Captain-PhillipsCAPTAIN PHILLIPS. The best way to describe it? One edge-of-your-seat thrill ride.

The movie begins with a brief introduction to the character of Phillips, played superbly by Tom Hanks, but as soon as the boat hits the water a sense of foreboding falls over the film and remains until the pivotal point of the story. I had managed to avoid reading or hearing about the real life story that this film is based on prior to going to see it and this really is the best way to watch it, if you can. The movie has you gripping your seat and clenching your knuckles from start to finish.

Paul Greengrass is a great fit to direct Captain Phillips.
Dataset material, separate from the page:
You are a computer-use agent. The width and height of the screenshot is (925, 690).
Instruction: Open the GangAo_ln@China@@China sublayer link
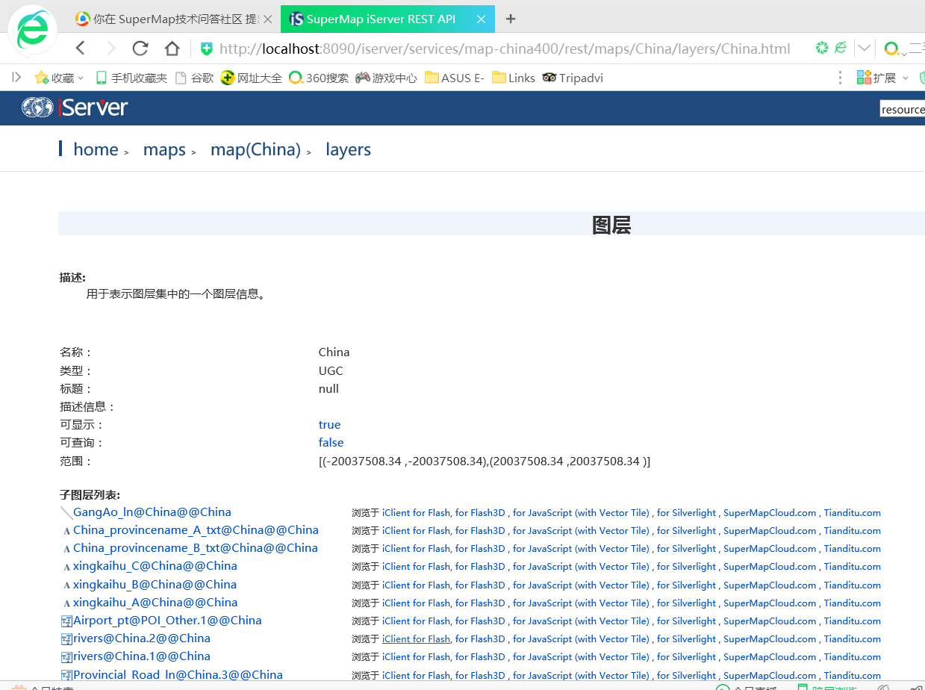tap(152, 512)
The British director has serious action film pedigree, having previously directed two instalments in the Jason Bourne franchise and his background in documentary work means he is well equipped to bring the realism needed to produce this film. When portraying real life events which that happened so recently, it would be all too easy to get the balance wrong but Greengrass walks the line between rip-roaring action and factual accuracy supremely well.

Hanks is, of course, fantastic in the title role and will be heavily tipped when the Oscars role around next year. The sense of fear and tension that he creates in the final sequence is a joy to behold, however, the real surprise is the emergence of Barkhad Abdi, the American actor of Somali descent who portrays the captain of the pirates, Muse. Captain Phillips represents Abdi’s screen debut and so it might have been expected that he would struggle to match the iconic screen presence that is Tom Hanks, but the performance he produces is wonderful. He balances the menace of an aggressive pirate captain with helplessness as things begin to get out of hand to absolute perfection.

The one criticism that can be made of the film is that it fails to properly address the political reasons for piracy in the Horn of Africa region. It clearly makes an attempt to be balanced. There is talk of the lack of opportunity for Somalis, which drives them to piracy, along with a few lines that address the justifications that the pirates give for their actions. However, the movie does end up casting them firmly as the bad guys, where perhaps there could have been an opportunity to better explore the ways in which the effects of extreme poverty had driven them to this situation.

Despite this, Captain Phillips remains one of the most exciting films I’ve seen all year. It will have you on the edge of your seat for the entire thing and you will be exhausted by the end. Abdi and Hanks are more than capable in the two leading roles and both will be in and around the Oscar nominations. Definitely not one to be missed.